WORK TO COMPLETE:
According to the holiday shopping survey passage, what percentage of respondents plan to shop online to avoid crowds?

More than half (54 percent) of Americans, however, plan to spend more this year on experiences, like travel or attending and hosting parties, over physical gifts this holiday season, with the top gift being a memorable experience, 42 percent; followed by electronics, 29 percent; clothing, 25 percent; and vacation, 26 percent.
The top holiday gifts Americans hope to receive are a vacation, 27 percent; clothing, 26 percent; and gifts to create a memorable experience, 24 percent.
Other findings from the survey:
- Holiday stressors: Staying on budget was a top concern (41 percent), followed by incurring long-term debt (31 percent), shipping costs (28 percent), and being charged late or hidden fees (26 percent). Over half of respondents said they typically have anxiety over holiday shopping.
- Shopping early: The majority (61 percent) agreed they no longer wait for Black Friday and Cyber Monday sales to start their shopping. One in five began in September, with nearly one-quarter of respondents (23 percent) saying they shop early to budget better.
- Avoiding holiday crowds: 72 percent of respondents plan to shop online to avoid crowds, with 57 percent surveyed anticipating the holiday shopping season would be busier than most.

Collected data entries
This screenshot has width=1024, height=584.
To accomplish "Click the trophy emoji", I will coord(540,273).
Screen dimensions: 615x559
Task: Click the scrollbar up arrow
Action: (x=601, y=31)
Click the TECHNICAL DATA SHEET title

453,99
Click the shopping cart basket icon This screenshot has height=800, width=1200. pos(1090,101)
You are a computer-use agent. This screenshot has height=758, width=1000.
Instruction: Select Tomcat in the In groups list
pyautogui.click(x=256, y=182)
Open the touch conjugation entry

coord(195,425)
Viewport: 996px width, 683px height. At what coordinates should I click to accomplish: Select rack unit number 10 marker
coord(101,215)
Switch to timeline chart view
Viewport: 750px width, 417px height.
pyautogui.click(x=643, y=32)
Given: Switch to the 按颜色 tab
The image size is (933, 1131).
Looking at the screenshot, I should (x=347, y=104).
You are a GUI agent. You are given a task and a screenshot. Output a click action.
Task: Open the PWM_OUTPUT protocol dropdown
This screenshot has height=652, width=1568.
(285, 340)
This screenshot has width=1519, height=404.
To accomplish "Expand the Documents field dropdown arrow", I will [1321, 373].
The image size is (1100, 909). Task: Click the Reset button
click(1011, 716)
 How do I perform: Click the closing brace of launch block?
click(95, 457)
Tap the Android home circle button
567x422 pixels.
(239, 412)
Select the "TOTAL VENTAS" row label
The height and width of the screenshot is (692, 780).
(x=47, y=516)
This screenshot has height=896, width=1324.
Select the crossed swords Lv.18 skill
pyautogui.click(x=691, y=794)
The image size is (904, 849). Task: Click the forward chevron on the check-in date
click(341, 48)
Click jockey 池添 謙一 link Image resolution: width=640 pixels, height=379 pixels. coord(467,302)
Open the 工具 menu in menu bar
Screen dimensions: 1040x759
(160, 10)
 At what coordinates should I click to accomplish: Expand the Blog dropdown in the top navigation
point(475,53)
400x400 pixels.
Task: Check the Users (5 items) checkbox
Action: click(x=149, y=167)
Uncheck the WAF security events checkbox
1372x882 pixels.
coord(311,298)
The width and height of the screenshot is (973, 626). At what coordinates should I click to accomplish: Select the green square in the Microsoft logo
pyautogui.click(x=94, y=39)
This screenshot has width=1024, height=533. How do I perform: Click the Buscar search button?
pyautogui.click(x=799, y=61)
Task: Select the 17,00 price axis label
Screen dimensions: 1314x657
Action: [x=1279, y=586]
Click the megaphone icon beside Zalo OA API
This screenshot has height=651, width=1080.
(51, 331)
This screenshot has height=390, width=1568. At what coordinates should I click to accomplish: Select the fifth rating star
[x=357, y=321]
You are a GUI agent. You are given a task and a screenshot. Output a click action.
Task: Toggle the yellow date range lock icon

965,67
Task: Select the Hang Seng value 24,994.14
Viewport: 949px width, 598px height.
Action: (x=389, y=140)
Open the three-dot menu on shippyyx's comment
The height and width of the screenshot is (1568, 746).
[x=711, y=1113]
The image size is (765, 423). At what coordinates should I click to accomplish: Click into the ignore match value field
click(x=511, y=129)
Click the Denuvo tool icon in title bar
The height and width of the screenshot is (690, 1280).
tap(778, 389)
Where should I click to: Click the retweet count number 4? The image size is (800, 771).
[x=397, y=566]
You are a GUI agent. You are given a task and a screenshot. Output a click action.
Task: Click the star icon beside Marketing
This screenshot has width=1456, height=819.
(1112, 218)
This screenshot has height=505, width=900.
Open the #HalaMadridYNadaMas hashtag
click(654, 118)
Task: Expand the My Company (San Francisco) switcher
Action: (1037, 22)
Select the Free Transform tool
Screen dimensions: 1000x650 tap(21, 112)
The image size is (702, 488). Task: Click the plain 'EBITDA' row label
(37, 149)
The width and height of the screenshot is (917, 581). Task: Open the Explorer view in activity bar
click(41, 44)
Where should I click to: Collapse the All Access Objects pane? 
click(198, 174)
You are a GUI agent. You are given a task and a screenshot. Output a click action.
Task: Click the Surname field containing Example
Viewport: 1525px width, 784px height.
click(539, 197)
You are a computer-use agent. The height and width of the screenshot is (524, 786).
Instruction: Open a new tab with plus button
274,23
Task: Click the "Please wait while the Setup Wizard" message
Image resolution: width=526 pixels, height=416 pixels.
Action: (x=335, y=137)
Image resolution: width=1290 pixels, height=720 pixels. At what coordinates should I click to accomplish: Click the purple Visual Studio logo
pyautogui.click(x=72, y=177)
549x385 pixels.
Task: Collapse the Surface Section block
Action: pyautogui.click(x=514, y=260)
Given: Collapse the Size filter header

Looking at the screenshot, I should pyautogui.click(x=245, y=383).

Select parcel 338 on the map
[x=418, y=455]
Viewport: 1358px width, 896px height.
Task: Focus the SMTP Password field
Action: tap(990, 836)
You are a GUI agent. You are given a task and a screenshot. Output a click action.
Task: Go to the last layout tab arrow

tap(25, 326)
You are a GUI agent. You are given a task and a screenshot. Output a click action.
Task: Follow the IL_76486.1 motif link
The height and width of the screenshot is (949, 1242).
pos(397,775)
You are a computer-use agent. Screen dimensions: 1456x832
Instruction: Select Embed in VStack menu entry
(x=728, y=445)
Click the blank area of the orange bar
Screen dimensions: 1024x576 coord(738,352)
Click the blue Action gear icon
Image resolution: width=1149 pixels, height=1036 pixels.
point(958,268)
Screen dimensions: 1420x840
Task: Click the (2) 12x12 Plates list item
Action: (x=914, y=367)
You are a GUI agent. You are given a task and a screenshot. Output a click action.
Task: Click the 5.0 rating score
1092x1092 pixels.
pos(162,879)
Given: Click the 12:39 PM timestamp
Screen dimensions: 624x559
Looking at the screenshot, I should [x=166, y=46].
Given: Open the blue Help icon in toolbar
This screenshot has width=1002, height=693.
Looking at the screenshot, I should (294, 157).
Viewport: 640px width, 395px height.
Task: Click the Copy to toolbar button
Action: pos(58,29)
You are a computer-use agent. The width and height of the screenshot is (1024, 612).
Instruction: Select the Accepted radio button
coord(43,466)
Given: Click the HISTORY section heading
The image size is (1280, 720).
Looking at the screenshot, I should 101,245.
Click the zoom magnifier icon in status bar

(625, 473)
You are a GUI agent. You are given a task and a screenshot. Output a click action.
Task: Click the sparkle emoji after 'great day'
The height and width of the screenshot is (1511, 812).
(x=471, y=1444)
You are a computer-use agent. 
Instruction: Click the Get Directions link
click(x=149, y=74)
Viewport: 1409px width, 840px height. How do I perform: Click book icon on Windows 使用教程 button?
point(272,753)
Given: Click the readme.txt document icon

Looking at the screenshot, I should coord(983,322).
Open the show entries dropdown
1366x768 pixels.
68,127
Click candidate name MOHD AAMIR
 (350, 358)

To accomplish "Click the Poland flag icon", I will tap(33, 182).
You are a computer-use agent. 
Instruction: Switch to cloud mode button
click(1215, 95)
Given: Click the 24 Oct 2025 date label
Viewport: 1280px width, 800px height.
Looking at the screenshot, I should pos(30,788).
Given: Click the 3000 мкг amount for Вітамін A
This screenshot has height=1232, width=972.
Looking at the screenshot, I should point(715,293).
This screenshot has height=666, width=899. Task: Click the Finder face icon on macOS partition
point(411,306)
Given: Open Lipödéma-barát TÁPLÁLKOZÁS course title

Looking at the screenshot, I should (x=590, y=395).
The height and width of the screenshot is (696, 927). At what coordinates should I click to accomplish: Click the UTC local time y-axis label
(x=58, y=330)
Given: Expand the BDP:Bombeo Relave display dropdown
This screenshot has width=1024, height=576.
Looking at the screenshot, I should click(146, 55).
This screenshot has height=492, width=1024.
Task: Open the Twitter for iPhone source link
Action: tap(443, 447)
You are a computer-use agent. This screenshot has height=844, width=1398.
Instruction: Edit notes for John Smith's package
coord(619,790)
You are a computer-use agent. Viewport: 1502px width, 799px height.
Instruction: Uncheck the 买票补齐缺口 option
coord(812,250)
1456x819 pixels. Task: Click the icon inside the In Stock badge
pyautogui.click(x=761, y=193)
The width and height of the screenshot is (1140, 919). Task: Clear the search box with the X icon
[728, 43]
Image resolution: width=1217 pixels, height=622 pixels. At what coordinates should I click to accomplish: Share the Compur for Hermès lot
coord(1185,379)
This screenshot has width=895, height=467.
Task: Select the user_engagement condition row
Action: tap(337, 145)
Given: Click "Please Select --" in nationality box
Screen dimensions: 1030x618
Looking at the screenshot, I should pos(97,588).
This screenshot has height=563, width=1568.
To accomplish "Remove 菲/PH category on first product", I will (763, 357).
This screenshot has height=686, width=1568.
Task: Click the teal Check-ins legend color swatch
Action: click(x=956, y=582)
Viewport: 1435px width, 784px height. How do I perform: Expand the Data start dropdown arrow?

ANSWER TO THIS EXERCISE:
72 percent